* [TASK LIST]:
(a) For each statement below, decide whether it agrees with the Agraulos text that follows. Answer yes or no and quote the deciding words of the text. (i) The articulate middle part of the body has 16 segments. (ii) The headshield makes up half of the total body length. (iii) Most specimens are found with the free cheeks still in place.
(b) Reproduce the stretch of the Agraulos text from "Agraulos is a genus" through "grew to approximately." without any changes.

* [TEXT FOR ANALYSIS]:

Agraulos


Agraulos is a genus of trilobite that lived during the Middle Cambrian in North America and Europe, particularly the Czech Republic. A. ceticephalus grew to approximately.

Etymology

Agraulos is derived from the Greek Ἄγραυλος, "country woman", wife of Kekrops.

Distribution

The exoskeleton of Agraulos is approximately inverted egg-shaped, about 1½× longer than wide, with the maximal width across the tips of the genal spines. The headshield is ⅜ of the total body length and is approximately semicircular although almost flat on the front and with two short spines pointing backward and about 35° outward. The central raised area of the cephalon tapers forward, is truncated at its front, weakly defined, and about ⅔× the length of the cephalon. Most specimens are found without the free cheeks. As in all trilobites, the natural fracture lines that aided in molting follow the inside of the visual surface of the eye, and from the back of the eye cut to the back of the cephalon with a gentle curve outwards and increasingly more backward. From the front of the eye the suture curves initially forward and eventually fully inward, coinciding with the frontal margin. This makes the remaining so-called cranidium weakly clock-shaped. The eyes are about ¼× as long as the glabella with its front aligned with the front of the glabella. Eyes, border furrow and furrows crossing the glabella are almost fully effaced. The articulate middle part of the body has 16 segments and the axis is about the same width as the ribs to its right and left, and these have rounded tips. The tailshield is very small, rectangular, about 15% of the width of the frontal segment of the thorax, 3½× wider than long, and the axis reaching slightly beyond the pleural fields.

* [STUDY MATERIAL]:
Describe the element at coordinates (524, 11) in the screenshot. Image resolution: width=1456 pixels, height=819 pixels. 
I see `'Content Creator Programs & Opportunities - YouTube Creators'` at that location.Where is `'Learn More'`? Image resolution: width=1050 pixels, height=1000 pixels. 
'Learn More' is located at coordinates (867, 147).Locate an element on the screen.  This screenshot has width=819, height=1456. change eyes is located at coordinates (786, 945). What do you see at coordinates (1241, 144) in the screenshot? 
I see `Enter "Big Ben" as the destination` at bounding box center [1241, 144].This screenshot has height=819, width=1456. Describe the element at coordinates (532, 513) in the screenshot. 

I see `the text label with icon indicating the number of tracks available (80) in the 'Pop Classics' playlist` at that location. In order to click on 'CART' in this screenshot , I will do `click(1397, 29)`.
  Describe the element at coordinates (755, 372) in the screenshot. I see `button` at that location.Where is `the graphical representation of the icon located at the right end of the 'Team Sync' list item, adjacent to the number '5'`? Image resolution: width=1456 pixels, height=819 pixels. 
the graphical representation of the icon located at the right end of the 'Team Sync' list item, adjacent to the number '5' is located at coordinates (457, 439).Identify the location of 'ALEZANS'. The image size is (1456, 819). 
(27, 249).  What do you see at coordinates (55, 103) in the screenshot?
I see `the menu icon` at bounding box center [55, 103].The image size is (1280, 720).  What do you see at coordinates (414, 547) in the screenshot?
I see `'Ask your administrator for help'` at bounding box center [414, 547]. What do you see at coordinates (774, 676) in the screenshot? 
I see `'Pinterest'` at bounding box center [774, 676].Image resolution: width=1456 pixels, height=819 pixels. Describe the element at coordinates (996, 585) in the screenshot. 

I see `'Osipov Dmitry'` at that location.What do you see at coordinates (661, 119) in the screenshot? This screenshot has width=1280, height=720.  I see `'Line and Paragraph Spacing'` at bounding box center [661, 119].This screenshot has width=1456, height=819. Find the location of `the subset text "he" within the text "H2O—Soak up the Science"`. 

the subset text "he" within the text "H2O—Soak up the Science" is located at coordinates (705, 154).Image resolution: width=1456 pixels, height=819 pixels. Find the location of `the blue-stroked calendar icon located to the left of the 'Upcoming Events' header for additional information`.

* [EXERCISE SOLUTIONS]:
(a)
(i) Yes: "The articulate middle part of the body has 16 segments"
(ii) No: "The headshield is ⅜ of the total body length"
(iii) No: "Most specimens are found without the free cheeks."

(b)
Agraulos is a genus of trilobite that lived during the Middle Cambrian in North America and Europe, particularly the Czech Republic. A. ceticephalus grew to approximately.